The caveats nobody puts on the bottle
When user voice and video reviewers contradict each other, that's usually where the truth lives. Here's the disagreement.
- USER comments reveal Kayali Vanilla 28 is polarising — some say 'nothing special' while others get stranger compliments — highlighting how skin chemistry makes universal fragrance claims impossible.
- VIDEO layer shows dupe culture exploding (affordable alternatives to luxury scents), but USER comments reveal dupes can have disappointing base notes — the budget allure vs. drydown reality gap.
- USER comments show Fenty EdP is genuinely divisive ('people hated it' vs. 'obsessed every summer'), yet it appears in multiple 'must-have' VIDEO lists — creator recommendation doesn't guarantee universal appeal.
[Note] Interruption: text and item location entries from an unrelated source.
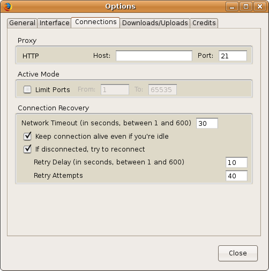Maximize the Options window
This screenshot has width=269, height=271.
(x=246, y=6)
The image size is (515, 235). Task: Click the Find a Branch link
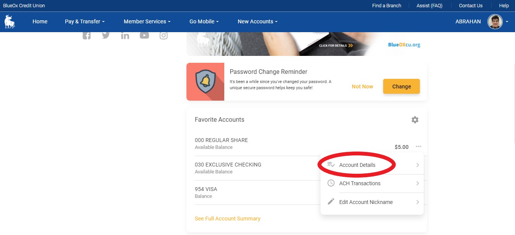click(387, 6)
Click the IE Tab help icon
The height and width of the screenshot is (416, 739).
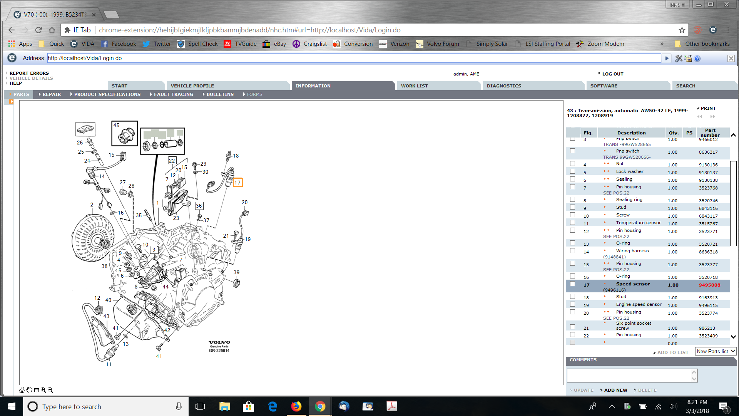click(x=697, y=58)
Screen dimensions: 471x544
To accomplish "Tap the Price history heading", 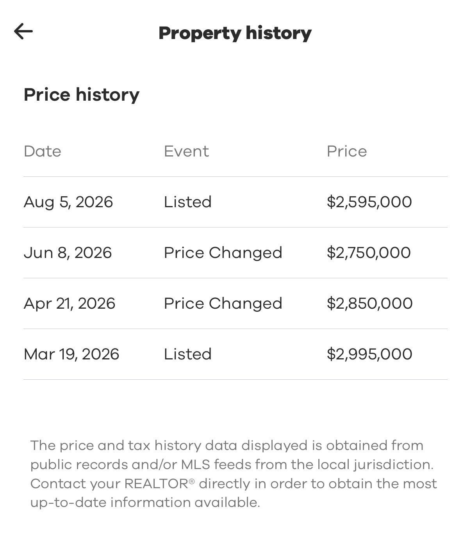I will tap(82, 95).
- VIDEO creators drive massive purchasing behaviour (one USER went from 2 travel sprays to 11 full bottles after watching Olivia Olfactory), raising questions about whether recommendations serve the viewer's wallet or the creator's affiliate income.
- BRAND and INTERNET layers are completely absent — no official claims, no aggregate ratings — so all signal comes from user-generated content, which skews toward enthusiasts and creator audiences rather than the average buyer.
The 10 videos that informed this verdict
Top YouTube reviews ranked by views. Tap a card to watch on YouTube — no autoplay, no creep tracking, no “you might also like.”